Tuesday, February 17, 2004

A short post on Retaliation

This will just be a short post on retaliation. My masters thesis deals with cooperation in game theory, what does this have to do with retaliation. Think sustainable cooperation is about always turning the ther cheek? Think again. Cooperation without retaliation in iterated prisoner's dilemma type games is a recipe for low utility, as it is so easily exploited. An eye for an eye and a tooth for a tooth, or tit-for-tat, however, also works poorly unless both agents have full and accurate knowledge about what the other agent is doing. In the presence of noise, it leads to Israel-Palestine or Northern Ireland style constant retaliation. What is needed are recoverable retaliation strategies, which retaliate for a short period of time over percieved wrongdoings, but then are capable of returning agents to mutual cooperation.

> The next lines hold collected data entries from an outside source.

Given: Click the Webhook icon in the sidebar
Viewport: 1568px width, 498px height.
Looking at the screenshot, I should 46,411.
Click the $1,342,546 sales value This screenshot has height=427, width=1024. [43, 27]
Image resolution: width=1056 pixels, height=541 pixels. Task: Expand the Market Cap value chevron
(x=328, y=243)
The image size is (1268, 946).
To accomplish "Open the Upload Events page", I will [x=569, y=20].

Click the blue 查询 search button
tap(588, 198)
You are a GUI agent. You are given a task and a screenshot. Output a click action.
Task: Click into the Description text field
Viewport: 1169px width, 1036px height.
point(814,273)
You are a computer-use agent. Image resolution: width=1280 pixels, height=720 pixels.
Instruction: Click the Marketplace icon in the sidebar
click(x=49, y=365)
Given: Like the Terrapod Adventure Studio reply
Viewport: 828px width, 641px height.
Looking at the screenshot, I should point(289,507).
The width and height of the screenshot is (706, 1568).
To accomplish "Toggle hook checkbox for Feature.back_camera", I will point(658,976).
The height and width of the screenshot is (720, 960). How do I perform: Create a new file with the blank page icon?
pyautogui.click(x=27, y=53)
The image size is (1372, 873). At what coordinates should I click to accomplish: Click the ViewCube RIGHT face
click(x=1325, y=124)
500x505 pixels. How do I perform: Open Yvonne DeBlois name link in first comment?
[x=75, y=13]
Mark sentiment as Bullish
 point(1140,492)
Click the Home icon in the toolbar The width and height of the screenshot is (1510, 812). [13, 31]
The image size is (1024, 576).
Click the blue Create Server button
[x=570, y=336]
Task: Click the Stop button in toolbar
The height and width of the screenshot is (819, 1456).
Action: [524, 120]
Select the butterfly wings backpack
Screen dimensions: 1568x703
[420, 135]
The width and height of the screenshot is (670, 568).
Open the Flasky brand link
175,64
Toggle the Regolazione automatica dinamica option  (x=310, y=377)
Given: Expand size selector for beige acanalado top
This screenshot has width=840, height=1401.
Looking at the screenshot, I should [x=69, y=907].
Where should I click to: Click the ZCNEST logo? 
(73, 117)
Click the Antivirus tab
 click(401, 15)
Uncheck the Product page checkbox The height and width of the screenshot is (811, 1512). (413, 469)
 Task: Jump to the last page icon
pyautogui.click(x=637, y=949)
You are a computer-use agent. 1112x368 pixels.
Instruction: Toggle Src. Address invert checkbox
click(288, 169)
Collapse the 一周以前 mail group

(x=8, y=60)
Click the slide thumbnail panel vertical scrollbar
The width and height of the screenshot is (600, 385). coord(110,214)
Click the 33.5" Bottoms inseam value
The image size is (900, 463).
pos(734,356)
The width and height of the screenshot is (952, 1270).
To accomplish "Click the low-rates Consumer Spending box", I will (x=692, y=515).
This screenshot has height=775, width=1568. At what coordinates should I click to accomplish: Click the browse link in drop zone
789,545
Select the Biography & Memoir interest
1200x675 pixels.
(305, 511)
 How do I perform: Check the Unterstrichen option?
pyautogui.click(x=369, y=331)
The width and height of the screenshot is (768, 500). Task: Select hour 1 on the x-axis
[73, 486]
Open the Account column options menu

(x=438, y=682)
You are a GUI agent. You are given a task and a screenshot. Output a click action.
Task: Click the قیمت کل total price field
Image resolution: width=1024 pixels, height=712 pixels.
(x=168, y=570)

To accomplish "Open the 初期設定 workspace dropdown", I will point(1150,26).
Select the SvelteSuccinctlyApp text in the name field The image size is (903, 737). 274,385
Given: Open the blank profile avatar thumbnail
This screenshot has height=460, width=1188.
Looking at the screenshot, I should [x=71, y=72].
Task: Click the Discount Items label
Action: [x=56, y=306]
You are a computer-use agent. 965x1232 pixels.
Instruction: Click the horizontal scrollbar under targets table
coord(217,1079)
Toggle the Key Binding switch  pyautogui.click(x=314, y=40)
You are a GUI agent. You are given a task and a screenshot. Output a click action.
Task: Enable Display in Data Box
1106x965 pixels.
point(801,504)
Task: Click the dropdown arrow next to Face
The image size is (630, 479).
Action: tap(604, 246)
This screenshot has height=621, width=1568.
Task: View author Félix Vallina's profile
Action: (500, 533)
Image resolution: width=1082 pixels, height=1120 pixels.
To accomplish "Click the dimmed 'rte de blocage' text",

I've been having trouble finding evidence of the results I'm finding in my simulations/analysis in the real world, but then I just borrowed Peacemaking amongst Primates after following a link from slashdot on Animal Social Complexity
and it talks about exactly the stuff I've been dealing with. It talks about tolerance, in a similar way as I have. It talks about reconciliation, meaning a similar thing to my recoverable retaliation strategies. And it talks about "Good" Agression, and agression as a "Das sogenannte Bose" or so-called evil, in the same way as I concluded that retaliation was an essential part of sustaining cooperation, even in simulations with some amount of partner selection and reputation, where one might have thought these other factors might have mitigated the need for retaliation. In fact allowing retaliation would have over complicated the reputation system I'd developed, so I ditched the reputation system :-)

Anyway the main point is that I've found some real world ammunition to support some of the claims in my thesis in the field of game theory and software agents, from the unlikely field of primatology. But I think I'm quite used to finding interesting connections to all sorts of research now, working in the very fertile (IMO) area of agents and game theory.